Neue Welten entdecken – Big Data in der Teilchenphysik

Physikerinnen und Physiker aus dem Gebiet der Teilchenphysik erforschen, was die Welt im Innersten zusammenhält. Dafür erheben sie unglaubliche Datenmengen. Um mit den Daten arbeiten und daraus neue Erkenntnisse gewinnen zu können, müssen sie unter anderem ganz neue Methoden für Speicherung, Zugriff und Analyse entwickeln.

Satelittenaufnahme vom CERN

Physik-Experimente am CERN produzieren riesige Datenmengen.

Visualisierung: Weltweite Datenverteilung vom CERN aus

Die erzeugten «Big Data» werden weltweit verteilt und verarbeitet.

Visualisierung Higgs Boson

Entdeckt durch Datenanalyse: «Higgs Boson» (2012)

Die Forschung in der Teilchenphysik ist Grundlagenforschung, die das Wesen der Natur untersucht und die Strukturen von Raum, Zeit und Materie zu verstehen und zu beschreiben versucht.

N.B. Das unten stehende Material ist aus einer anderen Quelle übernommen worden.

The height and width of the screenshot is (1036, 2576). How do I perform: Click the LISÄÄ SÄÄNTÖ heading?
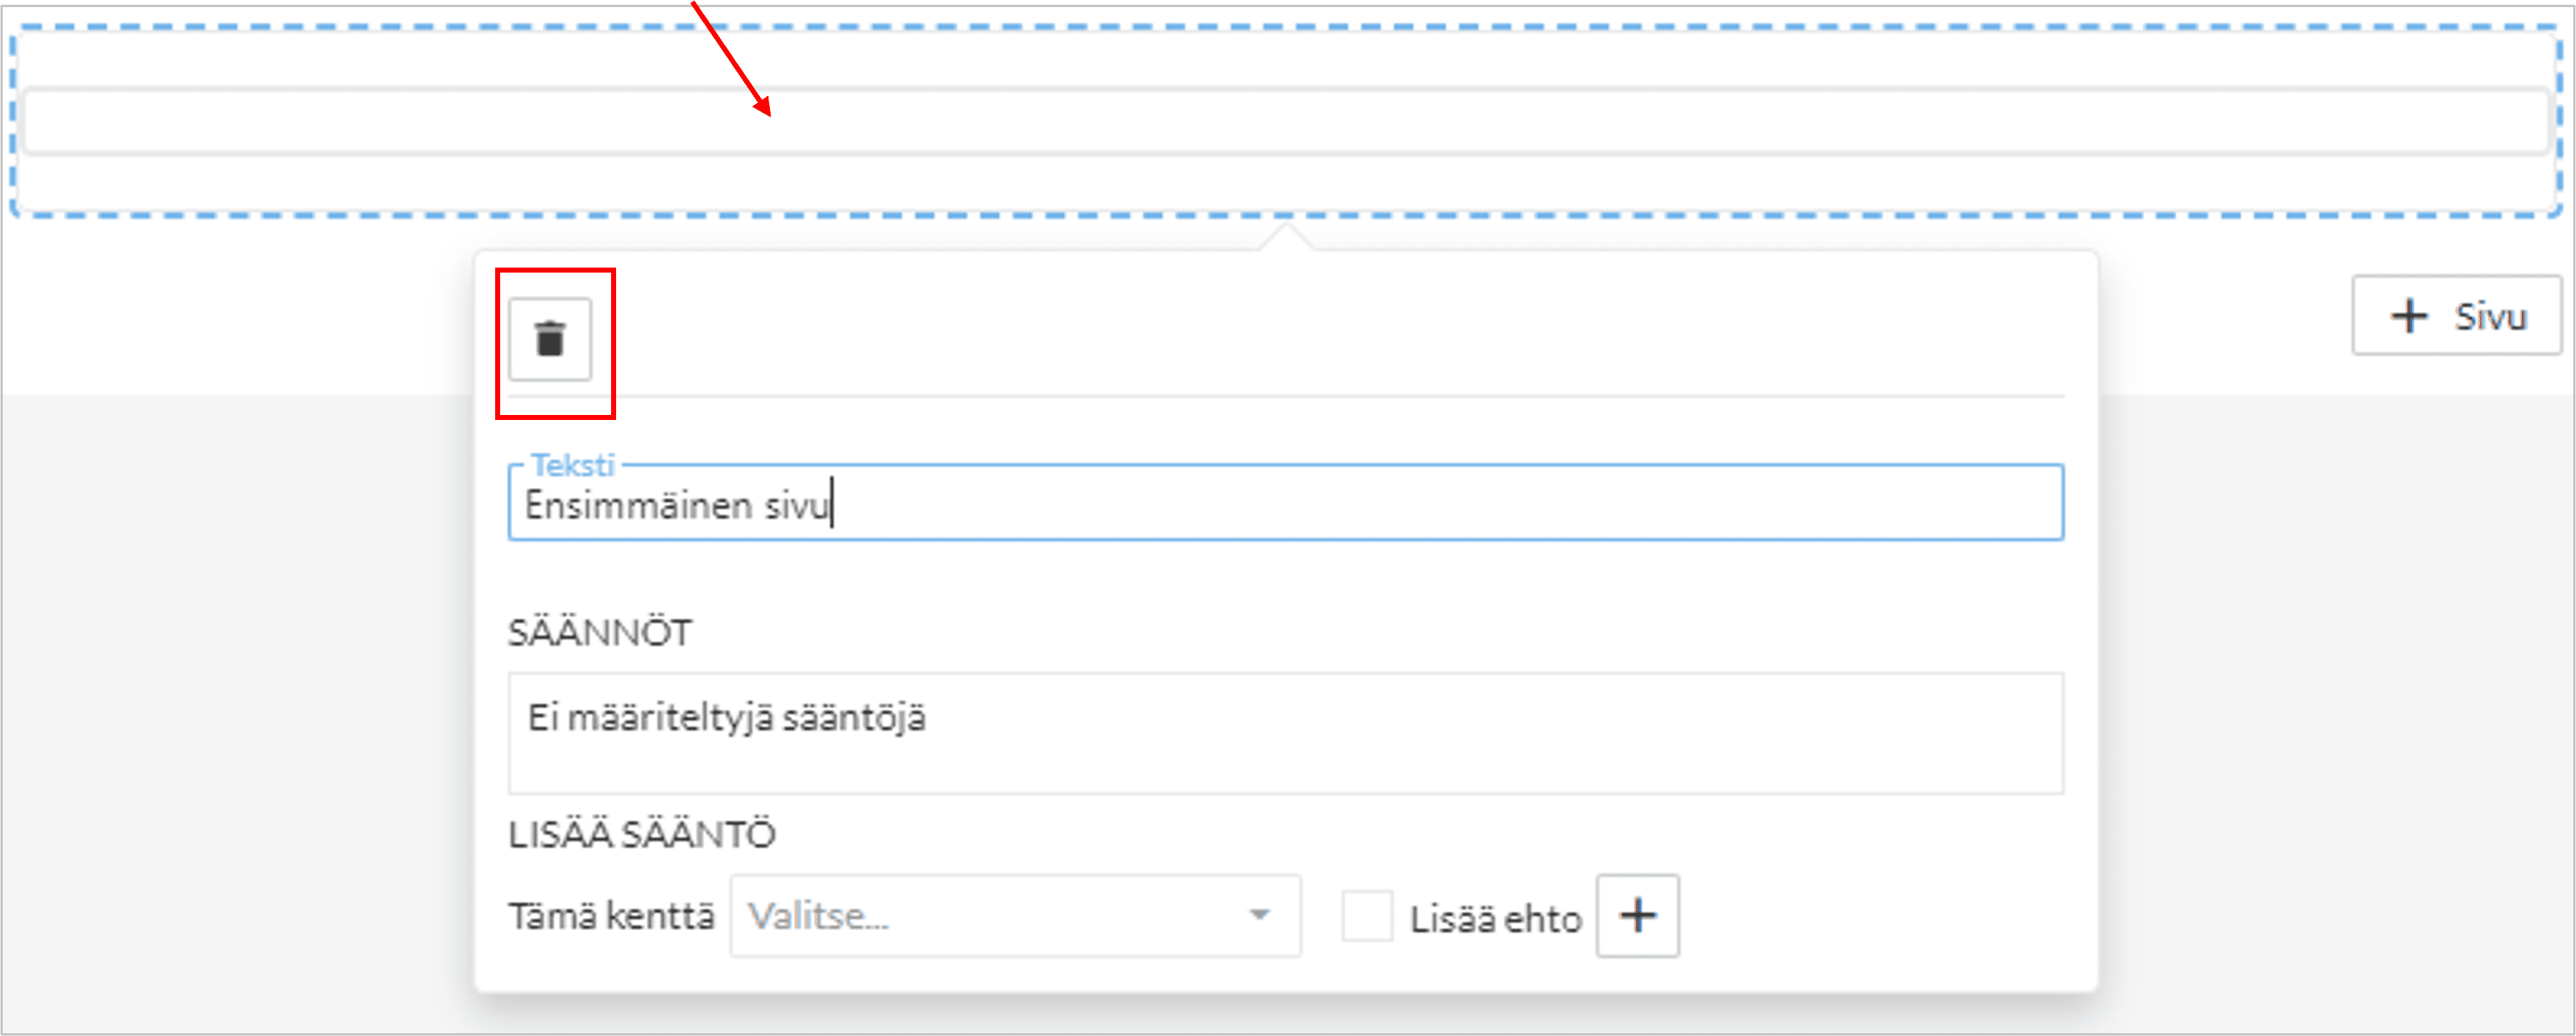(641, 834)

Die Forschenden sind dabei auf neueste Methoden angewiesen, die sie meist selbst entwickeln müssen, da sie entweder gar nicht oder noch nicht in der nötigen Genauigkeit existieren. Dabei kann es sich um neue Detektoren, Messgeräte, Materialien, aber auch um mathematische und statistische Methoden, oder auch um neue Softwarealgorithmen handeln.

Viele dieser Entwicklungen finden sich später im Alltag in Anwendungen wieder. Als Beispiele seien in der Medizin die bildgebenden Verfahren wie Röntgen, PET und MRI oder auch die verschiedenen Therapien genannt, wie z.B. die Bestrahlung von Tumoren. Auch die Entwicklung des World-Wide Webs geht auf Forscher am CERN zurück. Die Verarbeitung grosser Datenmengen ist dabei heute ein zentrales Thema der Teilchenphysik, wo schon früh Methoden wie GRID- oder Cloud-computing oder Virtualisierungen entwickelt und für die Forschung eingesetzt wurden.

Das CERN ist die weltweit wichtigste und grösste internationale Forschungseinrichtung für die Teilchenphysik. Auch Schweizer Physiker und Physikerinnen sind am Projekt «Large Hadron Collider (LHC)» beteiligt, wo pro Sekunde Millionen von Proton-Proton Kollisionen akribisch aufgezeichnet werden, um damit grundlegende Erkenntnisse zu gewinnen.

Die Analysen dieser «BIG Data» erlauben es, die mikroskopischen Strukturen von Materie zu untersuchen, und Bedingungen zu erzeugen, wie sie im frühen Universum vorherrschten, kurz nach dem «Big Bang». Einer der bisherigen Höhepunkte war die Entdeckung des «Higgs-Teilchens», das lange Zeit rein theoretisch vorhergesagt war. In der laufenden Forschungsperiode suchen die Forschenden in neuen, riesigen Datenmengen nach Hinweisen auf bisher unbekannte Phänomene der Teilchenphysik. Dabei werden in der Analyse modernste, statistische Methoden angewandt.

Die Daten werden mit einer Rate von ca. 10 PetaByte (PB) pro Monat aufgezeichnet, was mehr als einer Million Filme (DVD) entspricht. Die Analyse dieser riesigen Datenmengen nimmt über 300 PB an Disk- und 400 PB an Tape-Speicherplatz in Anspruch, was zusammen dem Speicherplatz von etwa einer Million PCs entspricht. Sie wird über ein weltweites Netzwerk von Computern durchgeführt, das sogenannte «LHC Computing Grid». Dieses Computer-Netzwerk umfasst über 150 Rechenzentren in 67 Ländern. Damit auf die Daten auch zeitnah und effizient zugegriffen werden kann, ist eine globale Daten-Transfer Rate von über 50 GByte/s realisiert; das entspricht in etwa der zehnfachen Datenmenge, die Facebook abspeichert.

Am Stand können Sie den ganzen Weg der Daten nachvollziehen: Von der experimentellen Messung über die Reduktion und Analyse bis hin zu den physikalischen Erkenntnissen, die Forschende daraus ableiten. Die Bewegung der Daten durch das internationale Netzwerk können Sie in Echtzeit nachverfolgen, und mehr über die internationale Zusammenarbeit der Physiker in der Datenverarbeitung erfahren. Anhand von Computer-Animationen und Poster erklären wir Ihnen, wie die Daten im Detail aufgezeichnet und analysiert werden.